I Remade my Portfolio Website in Astro, Here’s What I Learned


Today I’m happy to launch the newest version of my personal website. Remade from the ground up using all I’ve learned in the three years since I created my old personal site, this new one is faster and better in every way.

The first big change I made was migrating from Gatsby to Astro. Back in 2021 Gatsby was still considered the goto for all things static site, but over the years a lot of competition has shown up in this space and Astro has really propelled itself to the front of the pack. Astro’s popularity is largely credited to its simple design. It sets out to be a framework centered on the core part of any website, the HTML. An Astro template is largely HTML, and Astro tries its hardest to only deliver HTML to the client. This combination of familiar developer experience and excellent performance for the end user made it my choice for this redesign.

Though to be honest, my favorite part of using Astro wasn’t its HTML syntax, but instead what it copied from React. Unlike many frameworks focused on a custom templating language, Astro doesn’t try to reinvent the wheel. Any time you want to use code to generate your markup, Astro lets you use plain old Javascript. As someone who’s experimented with Go Templates, Handlebars, and other HTML focused templating languages, the ability to use familiar javascript syntax in my templates was what made the experience so enjoyable.

Would you rather do this?

  {{#each people}}

Or this?

  {people.map((person) => (

Coupled with this developer experience comes the promise of great performance through shipping 0 javascript to the client by default. Of course, in the real world things aren’t always so easy. Even on my relatively simple portfolio site client side javascript eventually became a necessity, and here I was faced with a decision. Astro allows you to work with pretty much any other javascript framework you can think of for adding interactivity–React, Svelte, Vue and all the others. But, as is always the case, these come with the downside of shipping framework code to the client. Even when the framework code is minimal like with Svelte, it still felt like I would be sacrificing the Astro philosophy of as little javascript as possible by choosing any of these frameworks. Thankfully though, Astro has another solution available. One that requires no framework and ships only the bare minimum of javascript: Web Components.

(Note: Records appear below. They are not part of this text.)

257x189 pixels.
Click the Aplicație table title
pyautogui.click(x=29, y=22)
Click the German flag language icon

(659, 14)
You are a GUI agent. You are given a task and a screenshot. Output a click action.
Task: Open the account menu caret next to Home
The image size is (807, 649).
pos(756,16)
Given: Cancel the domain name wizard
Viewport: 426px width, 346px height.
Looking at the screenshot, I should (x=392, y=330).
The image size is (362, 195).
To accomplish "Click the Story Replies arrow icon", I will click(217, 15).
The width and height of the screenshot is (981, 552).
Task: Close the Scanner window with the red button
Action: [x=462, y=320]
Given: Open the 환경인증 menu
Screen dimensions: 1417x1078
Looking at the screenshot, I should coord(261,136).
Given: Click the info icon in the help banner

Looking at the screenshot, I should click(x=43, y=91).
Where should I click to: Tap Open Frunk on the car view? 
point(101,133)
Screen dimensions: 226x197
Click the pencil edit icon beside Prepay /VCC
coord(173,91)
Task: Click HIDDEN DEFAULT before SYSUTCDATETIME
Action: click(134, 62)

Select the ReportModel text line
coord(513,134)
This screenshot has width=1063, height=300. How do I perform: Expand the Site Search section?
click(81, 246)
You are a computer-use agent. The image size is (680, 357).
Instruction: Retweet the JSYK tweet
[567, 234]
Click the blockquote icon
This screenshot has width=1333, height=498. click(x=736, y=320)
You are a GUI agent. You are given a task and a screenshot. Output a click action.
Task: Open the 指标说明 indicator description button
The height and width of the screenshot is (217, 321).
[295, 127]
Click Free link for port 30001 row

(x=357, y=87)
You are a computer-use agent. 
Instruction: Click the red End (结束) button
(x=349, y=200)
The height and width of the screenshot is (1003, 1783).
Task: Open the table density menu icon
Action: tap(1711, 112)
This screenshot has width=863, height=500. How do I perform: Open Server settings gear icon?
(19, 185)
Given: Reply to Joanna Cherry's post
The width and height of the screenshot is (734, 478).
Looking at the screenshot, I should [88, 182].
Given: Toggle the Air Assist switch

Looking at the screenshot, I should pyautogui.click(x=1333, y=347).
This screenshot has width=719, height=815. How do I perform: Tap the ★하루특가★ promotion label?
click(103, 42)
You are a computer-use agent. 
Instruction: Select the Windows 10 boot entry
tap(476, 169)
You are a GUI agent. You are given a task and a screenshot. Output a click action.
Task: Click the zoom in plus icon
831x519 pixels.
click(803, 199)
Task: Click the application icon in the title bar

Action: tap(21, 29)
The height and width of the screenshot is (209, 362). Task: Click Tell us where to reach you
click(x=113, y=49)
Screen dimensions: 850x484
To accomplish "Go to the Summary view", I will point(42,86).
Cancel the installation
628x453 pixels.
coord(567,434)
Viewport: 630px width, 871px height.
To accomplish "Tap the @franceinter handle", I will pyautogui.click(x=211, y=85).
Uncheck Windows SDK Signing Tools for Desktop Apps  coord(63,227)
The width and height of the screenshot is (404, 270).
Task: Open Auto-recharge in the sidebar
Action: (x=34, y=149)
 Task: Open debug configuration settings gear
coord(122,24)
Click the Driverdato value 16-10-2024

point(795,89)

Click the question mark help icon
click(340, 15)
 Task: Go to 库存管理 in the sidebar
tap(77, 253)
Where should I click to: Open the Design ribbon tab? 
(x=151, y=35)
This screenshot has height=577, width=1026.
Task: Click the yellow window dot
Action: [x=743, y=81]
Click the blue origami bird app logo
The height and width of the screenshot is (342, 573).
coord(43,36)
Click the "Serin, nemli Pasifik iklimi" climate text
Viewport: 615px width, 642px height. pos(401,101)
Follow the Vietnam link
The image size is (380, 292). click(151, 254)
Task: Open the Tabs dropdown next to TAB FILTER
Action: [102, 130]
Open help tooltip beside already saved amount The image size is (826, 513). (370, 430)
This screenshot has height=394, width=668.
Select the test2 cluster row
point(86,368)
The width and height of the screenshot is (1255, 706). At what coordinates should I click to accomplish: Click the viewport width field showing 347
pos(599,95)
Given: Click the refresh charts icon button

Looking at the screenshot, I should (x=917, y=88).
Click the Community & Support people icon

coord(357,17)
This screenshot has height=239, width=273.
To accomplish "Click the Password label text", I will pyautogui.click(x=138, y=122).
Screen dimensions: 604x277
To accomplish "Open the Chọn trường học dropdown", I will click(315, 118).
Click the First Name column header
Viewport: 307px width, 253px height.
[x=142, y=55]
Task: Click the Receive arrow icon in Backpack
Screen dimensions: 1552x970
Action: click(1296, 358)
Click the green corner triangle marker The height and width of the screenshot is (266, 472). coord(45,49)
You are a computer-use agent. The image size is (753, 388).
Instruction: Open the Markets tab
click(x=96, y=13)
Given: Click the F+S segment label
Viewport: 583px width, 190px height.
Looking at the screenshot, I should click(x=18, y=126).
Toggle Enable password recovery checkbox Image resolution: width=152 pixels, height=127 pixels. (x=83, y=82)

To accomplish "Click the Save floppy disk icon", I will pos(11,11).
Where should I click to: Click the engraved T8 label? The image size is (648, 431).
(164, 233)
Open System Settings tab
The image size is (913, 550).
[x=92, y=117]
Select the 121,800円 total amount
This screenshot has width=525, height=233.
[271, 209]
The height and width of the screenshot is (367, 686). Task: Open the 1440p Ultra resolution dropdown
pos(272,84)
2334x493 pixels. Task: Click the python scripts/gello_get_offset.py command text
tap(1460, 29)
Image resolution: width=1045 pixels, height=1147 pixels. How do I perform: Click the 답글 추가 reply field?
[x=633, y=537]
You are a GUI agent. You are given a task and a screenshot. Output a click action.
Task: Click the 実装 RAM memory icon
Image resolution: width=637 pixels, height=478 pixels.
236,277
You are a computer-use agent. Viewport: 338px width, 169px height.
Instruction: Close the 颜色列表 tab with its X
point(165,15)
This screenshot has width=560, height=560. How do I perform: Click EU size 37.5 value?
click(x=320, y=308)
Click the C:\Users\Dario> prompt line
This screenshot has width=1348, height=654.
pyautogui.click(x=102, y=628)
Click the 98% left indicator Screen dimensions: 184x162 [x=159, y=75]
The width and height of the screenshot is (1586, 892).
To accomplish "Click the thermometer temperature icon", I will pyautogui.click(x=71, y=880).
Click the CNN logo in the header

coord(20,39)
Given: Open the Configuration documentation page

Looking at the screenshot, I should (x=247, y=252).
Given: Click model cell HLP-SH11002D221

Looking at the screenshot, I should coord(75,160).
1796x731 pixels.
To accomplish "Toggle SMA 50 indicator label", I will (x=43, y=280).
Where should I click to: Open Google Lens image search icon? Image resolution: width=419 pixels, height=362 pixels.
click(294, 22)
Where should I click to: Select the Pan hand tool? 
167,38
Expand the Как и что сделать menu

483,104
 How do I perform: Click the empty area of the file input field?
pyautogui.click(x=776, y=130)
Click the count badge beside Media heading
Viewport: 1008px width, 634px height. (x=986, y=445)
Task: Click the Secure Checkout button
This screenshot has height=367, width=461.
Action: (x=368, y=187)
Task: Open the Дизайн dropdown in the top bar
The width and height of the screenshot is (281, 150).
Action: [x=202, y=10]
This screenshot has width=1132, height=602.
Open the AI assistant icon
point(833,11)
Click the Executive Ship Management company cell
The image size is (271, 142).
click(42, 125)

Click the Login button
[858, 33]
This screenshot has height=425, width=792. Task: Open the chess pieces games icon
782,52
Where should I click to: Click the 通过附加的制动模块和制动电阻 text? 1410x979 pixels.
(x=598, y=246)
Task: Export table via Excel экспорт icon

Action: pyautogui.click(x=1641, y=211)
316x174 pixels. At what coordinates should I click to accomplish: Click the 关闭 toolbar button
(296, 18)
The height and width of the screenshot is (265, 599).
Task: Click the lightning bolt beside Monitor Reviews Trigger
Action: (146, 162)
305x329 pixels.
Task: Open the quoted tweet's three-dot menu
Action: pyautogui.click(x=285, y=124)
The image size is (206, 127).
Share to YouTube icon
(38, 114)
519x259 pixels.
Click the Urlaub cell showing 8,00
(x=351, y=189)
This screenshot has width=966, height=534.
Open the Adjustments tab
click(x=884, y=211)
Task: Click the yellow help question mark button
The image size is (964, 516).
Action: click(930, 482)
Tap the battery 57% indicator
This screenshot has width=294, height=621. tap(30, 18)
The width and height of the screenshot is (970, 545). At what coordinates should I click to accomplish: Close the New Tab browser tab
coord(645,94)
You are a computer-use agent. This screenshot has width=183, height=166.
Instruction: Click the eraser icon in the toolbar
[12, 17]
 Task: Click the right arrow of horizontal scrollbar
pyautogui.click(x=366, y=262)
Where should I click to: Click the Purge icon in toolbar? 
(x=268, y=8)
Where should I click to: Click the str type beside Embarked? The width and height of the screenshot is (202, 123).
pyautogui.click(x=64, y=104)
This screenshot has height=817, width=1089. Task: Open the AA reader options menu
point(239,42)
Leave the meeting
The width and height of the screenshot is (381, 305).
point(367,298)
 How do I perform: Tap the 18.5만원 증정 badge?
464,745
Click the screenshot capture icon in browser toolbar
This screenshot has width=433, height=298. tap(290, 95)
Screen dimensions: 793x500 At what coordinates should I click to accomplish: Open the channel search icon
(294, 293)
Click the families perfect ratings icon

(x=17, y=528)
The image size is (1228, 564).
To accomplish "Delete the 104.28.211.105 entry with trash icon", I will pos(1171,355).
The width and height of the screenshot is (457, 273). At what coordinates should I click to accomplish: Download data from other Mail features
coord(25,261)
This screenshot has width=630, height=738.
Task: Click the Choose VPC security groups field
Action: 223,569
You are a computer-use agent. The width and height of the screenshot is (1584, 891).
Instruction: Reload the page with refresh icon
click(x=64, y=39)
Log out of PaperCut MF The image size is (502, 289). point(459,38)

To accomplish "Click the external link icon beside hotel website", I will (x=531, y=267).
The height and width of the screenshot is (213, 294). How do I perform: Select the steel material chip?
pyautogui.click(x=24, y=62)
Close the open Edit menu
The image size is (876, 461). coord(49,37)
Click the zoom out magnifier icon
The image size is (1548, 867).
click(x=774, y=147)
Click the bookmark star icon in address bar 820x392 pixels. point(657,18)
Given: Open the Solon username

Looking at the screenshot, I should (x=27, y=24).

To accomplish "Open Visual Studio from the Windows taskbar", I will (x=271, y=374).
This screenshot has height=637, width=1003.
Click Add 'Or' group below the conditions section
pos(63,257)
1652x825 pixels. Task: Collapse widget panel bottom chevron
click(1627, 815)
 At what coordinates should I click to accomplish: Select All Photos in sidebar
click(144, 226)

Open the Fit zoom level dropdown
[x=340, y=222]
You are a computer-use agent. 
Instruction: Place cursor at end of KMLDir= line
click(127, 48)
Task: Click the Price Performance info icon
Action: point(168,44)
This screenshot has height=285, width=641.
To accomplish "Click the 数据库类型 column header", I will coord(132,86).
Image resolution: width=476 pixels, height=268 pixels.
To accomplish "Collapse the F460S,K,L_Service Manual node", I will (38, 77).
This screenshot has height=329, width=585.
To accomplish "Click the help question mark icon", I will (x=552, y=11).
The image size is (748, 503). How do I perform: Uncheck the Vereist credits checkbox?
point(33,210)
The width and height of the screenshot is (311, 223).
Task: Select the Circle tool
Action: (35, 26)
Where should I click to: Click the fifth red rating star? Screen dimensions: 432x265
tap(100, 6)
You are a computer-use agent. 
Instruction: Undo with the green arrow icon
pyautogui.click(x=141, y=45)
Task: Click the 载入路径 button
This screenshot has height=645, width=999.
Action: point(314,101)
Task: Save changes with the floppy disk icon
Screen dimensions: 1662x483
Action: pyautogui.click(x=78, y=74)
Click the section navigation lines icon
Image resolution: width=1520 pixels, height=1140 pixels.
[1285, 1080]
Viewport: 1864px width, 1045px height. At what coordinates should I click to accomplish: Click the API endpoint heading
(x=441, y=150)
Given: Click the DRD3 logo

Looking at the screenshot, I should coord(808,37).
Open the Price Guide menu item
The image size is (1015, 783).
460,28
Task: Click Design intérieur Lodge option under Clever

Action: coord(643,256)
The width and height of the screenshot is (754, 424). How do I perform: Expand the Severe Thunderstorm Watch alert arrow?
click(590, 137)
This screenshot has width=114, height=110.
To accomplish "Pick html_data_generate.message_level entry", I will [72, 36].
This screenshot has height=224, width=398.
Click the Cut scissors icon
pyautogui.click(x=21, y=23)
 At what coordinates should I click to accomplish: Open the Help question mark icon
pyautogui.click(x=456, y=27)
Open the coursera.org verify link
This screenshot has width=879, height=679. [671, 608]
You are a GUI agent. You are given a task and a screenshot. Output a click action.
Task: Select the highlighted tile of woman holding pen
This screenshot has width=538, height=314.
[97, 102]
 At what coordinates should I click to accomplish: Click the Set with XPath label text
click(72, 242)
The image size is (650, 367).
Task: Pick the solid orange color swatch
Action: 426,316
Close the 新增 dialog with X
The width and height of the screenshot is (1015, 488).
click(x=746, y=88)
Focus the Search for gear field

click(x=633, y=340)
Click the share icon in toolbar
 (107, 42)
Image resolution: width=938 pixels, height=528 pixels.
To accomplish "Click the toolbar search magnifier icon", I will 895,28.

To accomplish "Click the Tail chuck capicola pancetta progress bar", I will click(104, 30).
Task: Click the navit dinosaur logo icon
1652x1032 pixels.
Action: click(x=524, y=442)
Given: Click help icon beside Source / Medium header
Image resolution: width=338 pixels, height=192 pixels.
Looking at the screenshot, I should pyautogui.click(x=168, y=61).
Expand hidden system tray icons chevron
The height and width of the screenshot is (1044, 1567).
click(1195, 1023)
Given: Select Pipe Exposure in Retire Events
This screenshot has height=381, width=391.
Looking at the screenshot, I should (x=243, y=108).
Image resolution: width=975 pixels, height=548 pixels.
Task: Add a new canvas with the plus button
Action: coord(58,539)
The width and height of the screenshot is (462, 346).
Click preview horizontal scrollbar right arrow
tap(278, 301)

Web Components are all over Astro’s documentation site, and they feel like the preferred solution to interactivity in the framework so I went with them. But to be honest, using them made me remember why React exists in the first place. The constant use of query selectors and going back and forth from the Astro HTML to the javascript made the whole developer experience feel clunky. That being said, working more with the native standards felt right. Even if the abstractions of frameworks and libraries make life easier, working more with the native APIs exposed me to how things work under the hood. Or at least it felt like that…I hope…maybe. Honestly, just use React and call it a day™.

In keeping with this focus on performance I chose to use Tailwind for my CSS. Atomic CSS is honestly genius for decreasing the amount of CSS shipped to the client, but I think I’m ready to move on from Tailwind. As someone who’s had to implement some very complex responsive designs recently, I can say Tailwind is good for the basics but when trying to use modern CSS it can really get in the way. Modern CSS grids have made so much possible that just wasn’t before and I wouldn’t be able to do my job without them, but Tailwind’s approach to them is frankly outdated. Tailwind’s grid system is still largely inspired by Bootstrap’s 12 column flexbox. All columns and rows are equal size by default and require going into the tailwind config file to do anything more complex. This hiding of the awesomeness that is CSS grid is just frustrating for anyone doing complex layout shifts for responsive designs. Even for this relatively simple site I needed to use a custom grid to get what I wanted out of Tailwind. For the longest time this was just a sacrifice you had to make for the benefits of atomic CSS, but now it looks like Tailwind might actually have some competition in the form of StyleX. StyleX looks to have all the performance of Tailwind with all the flexibility of normal CSS and I’ll be trying it for future projects.

Overall, I really enjoyed my experience with Astro and redesigning this site. I’d really recommend pairing it with a framework you’re familiar with for interactivity despite the performance cost. I think that combination would make for an amazing developer experience with still a lot more performance than your typical SPA or hydrated server rendered app. It’s probably not the best choice for highly interactive sites, but it doesn’t advertise itself as such. For what it tries to do it does it well and I’d recommend it, especially for personal sites like this one.